Work to be completed:
Output, exactly and with no pictures, the line that contains "The height and" and every line that comes after it in the data below, the last one included.
### Material provided ###
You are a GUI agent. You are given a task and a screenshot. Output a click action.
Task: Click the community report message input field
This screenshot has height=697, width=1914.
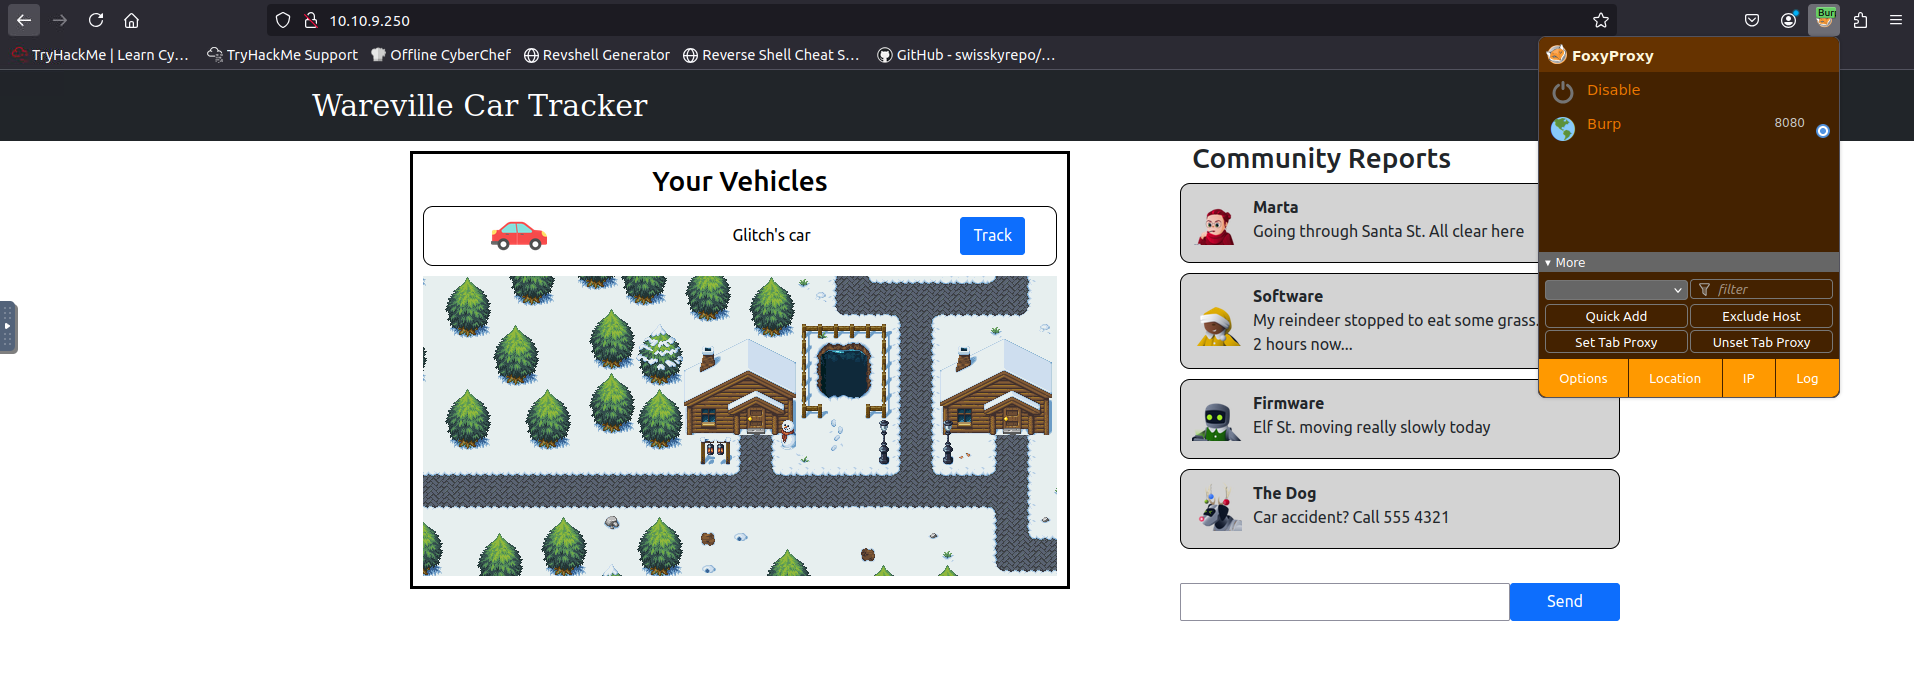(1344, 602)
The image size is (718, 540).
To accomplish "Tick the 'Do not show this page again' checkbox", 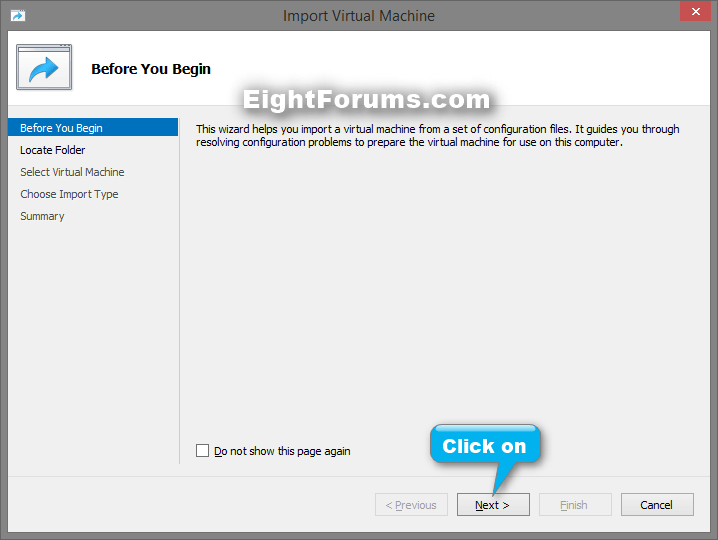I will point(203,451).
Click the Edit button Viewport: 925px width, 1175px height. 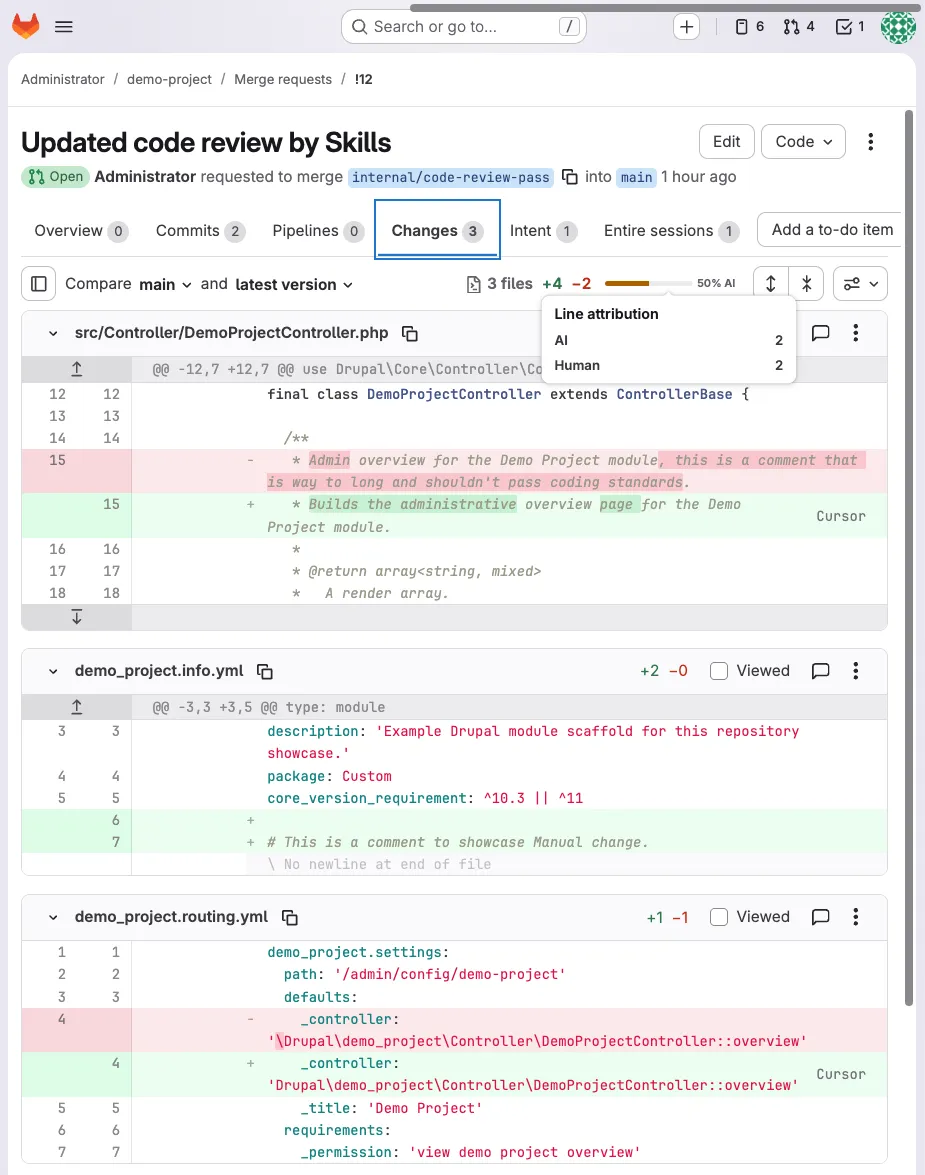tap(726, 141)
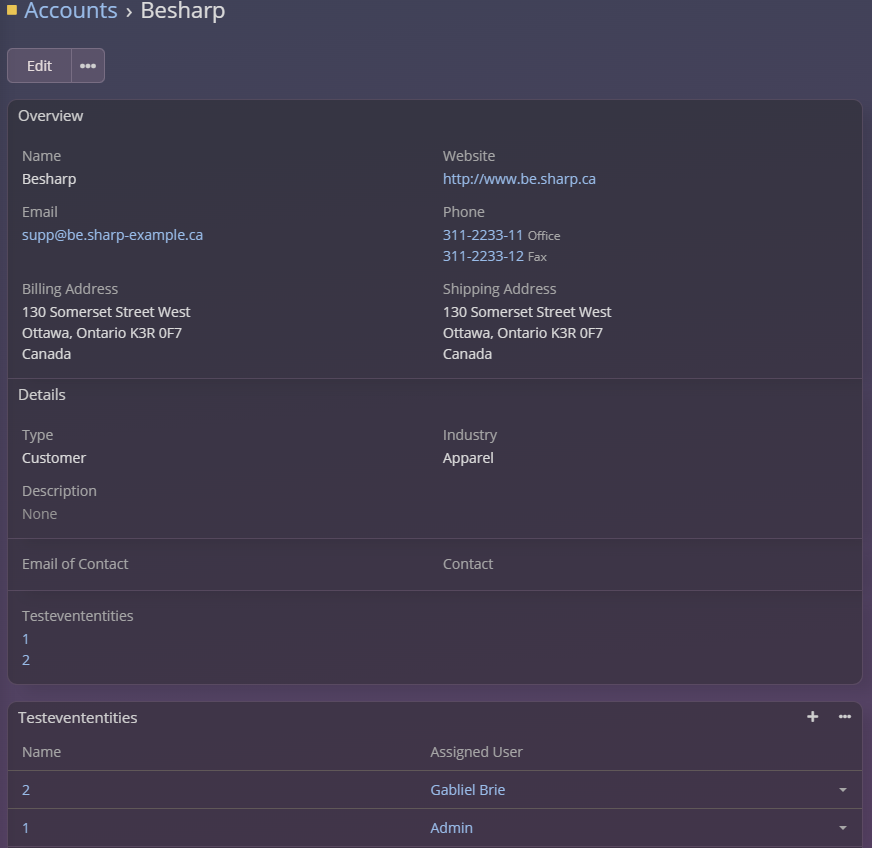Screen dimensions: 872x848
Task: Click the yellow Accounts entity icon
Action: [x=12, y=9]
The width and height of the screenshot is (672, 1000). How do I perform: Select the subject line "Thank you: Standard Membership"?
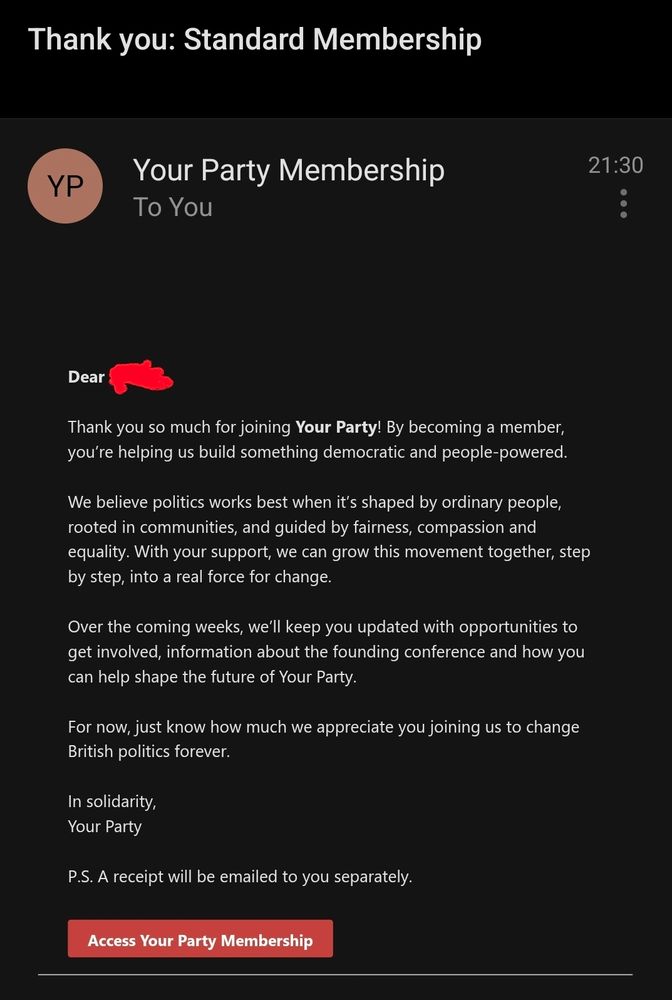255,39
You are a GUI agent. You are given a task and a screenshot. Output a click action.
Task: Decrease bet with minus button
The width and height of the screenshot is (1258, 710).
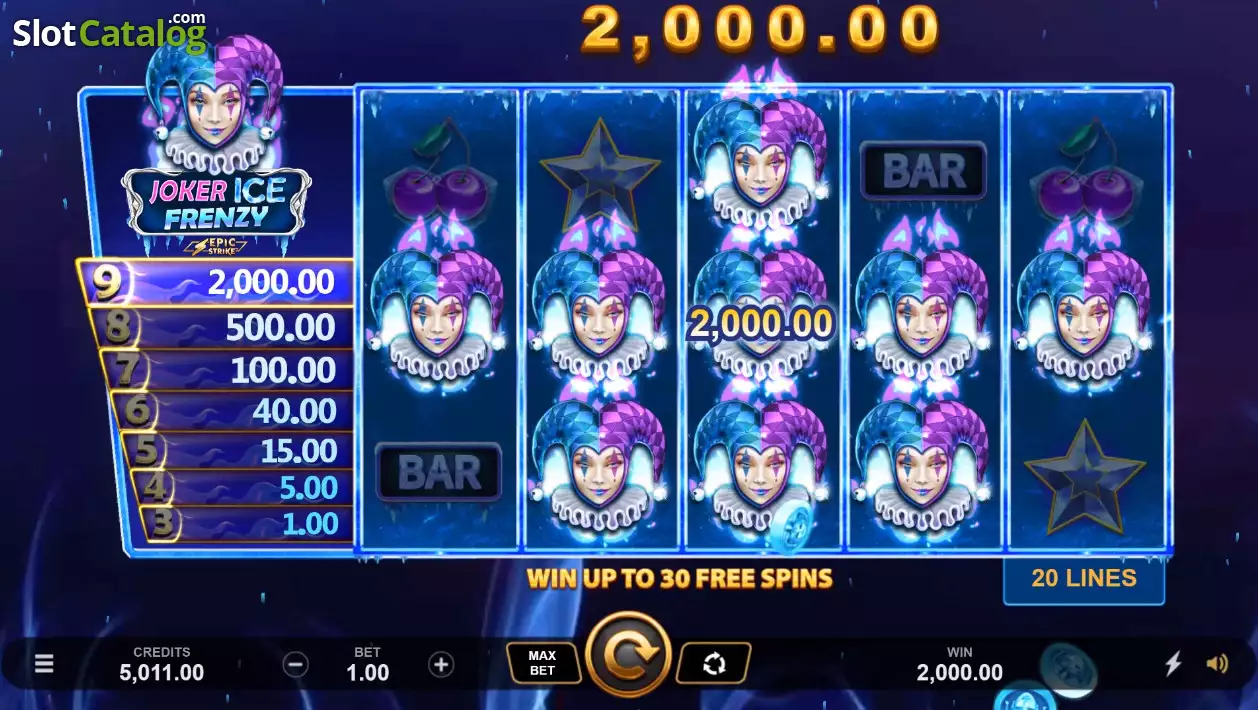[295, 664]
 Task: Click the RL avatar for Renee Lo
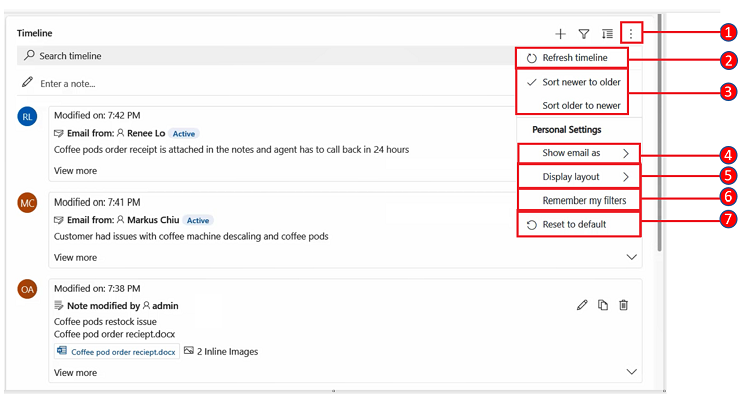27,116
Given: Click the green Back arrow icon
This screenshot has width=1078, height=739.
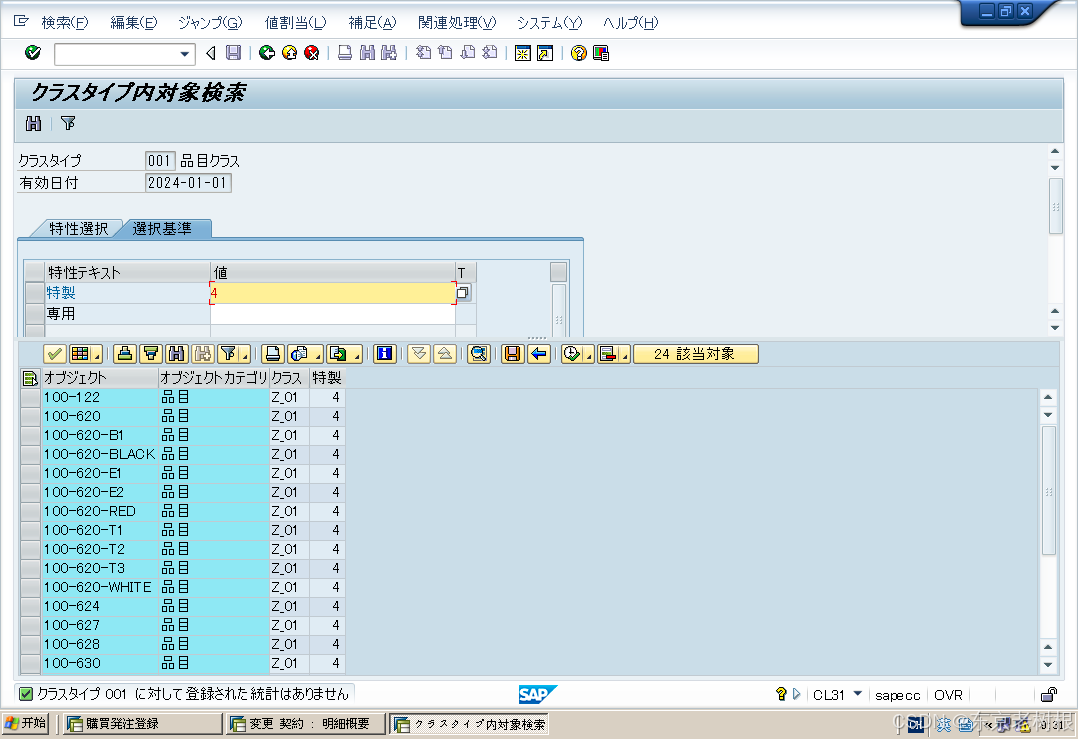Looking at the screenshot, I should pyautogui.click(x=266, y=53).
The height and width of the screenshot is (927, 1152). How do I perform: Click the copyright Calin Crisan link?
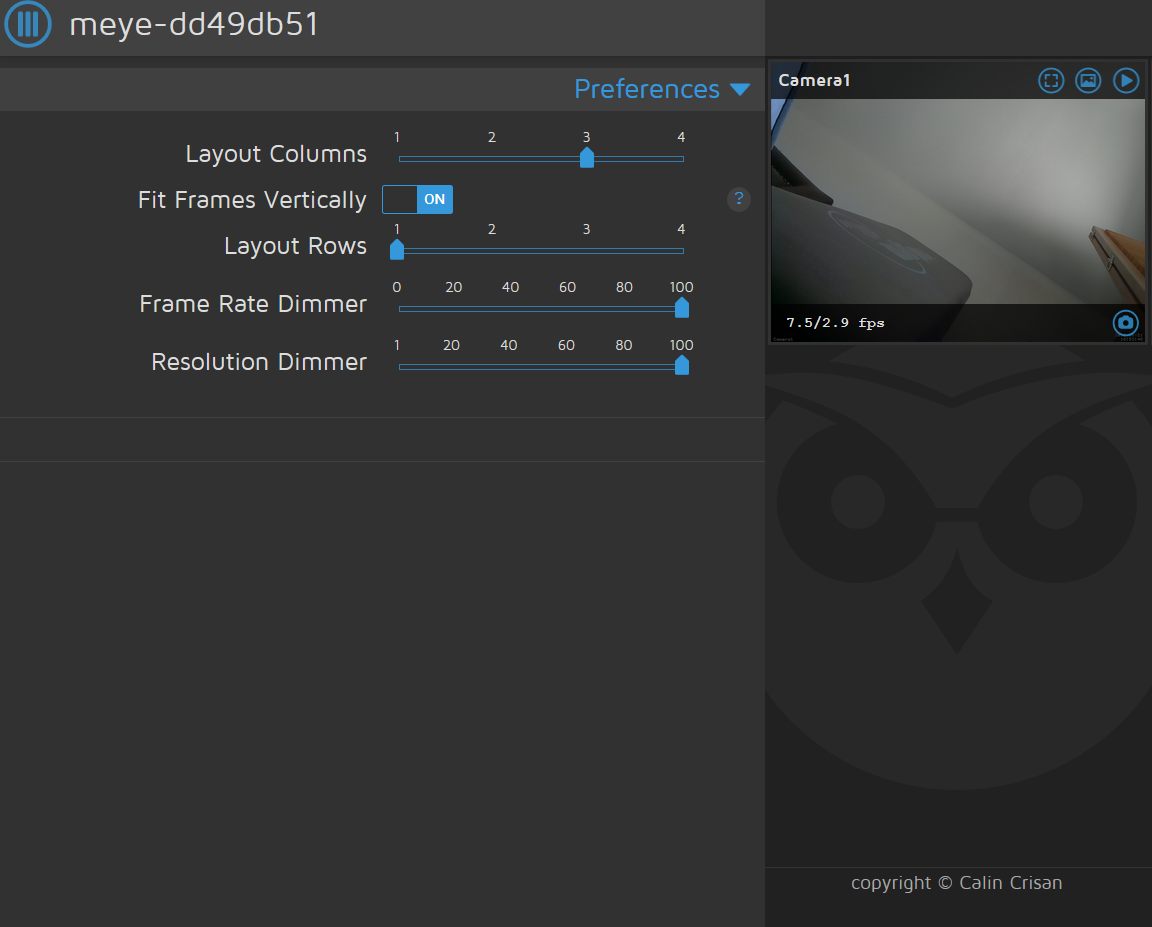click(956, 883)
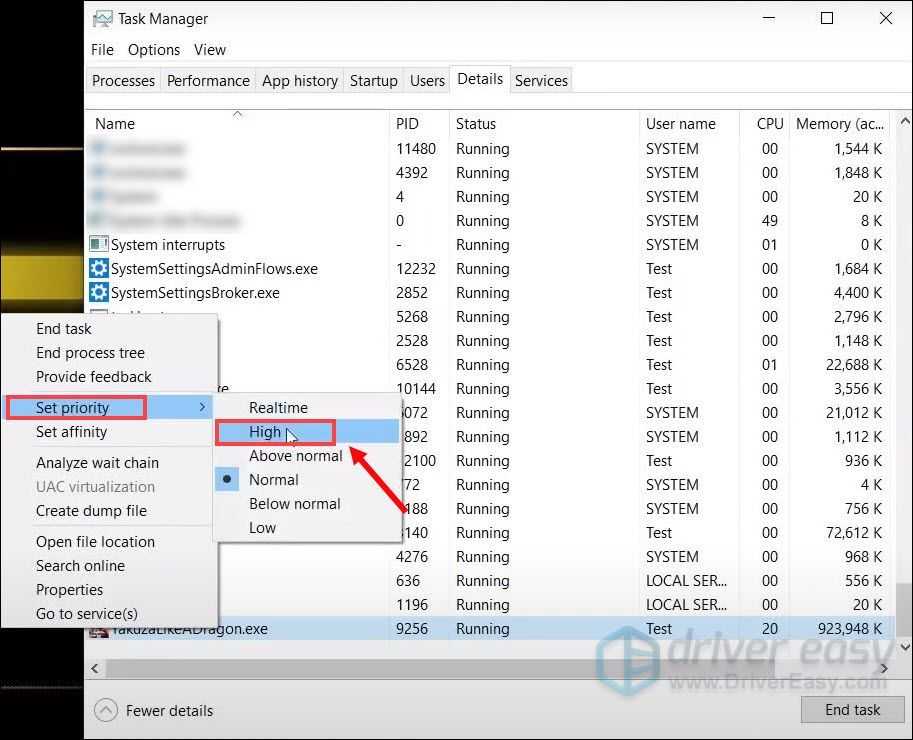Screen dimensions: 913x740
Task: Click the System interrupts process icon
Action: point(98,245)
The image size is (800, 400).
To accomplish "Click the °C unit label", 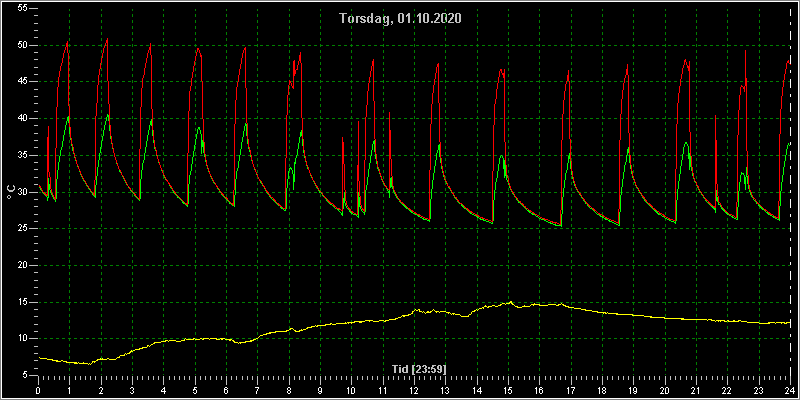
###
Answer to the exercise:
The height and width of the screenshot is (927, 1152). How do I perform: Click the copyright Calin Crisan link?
click(956, 883)
Screen dimensions: 913x740
Task: Click the System interrupts process icon
Action: point(98,245)
The image size is (800, 400).
To accomplish "Click the °C unit label", 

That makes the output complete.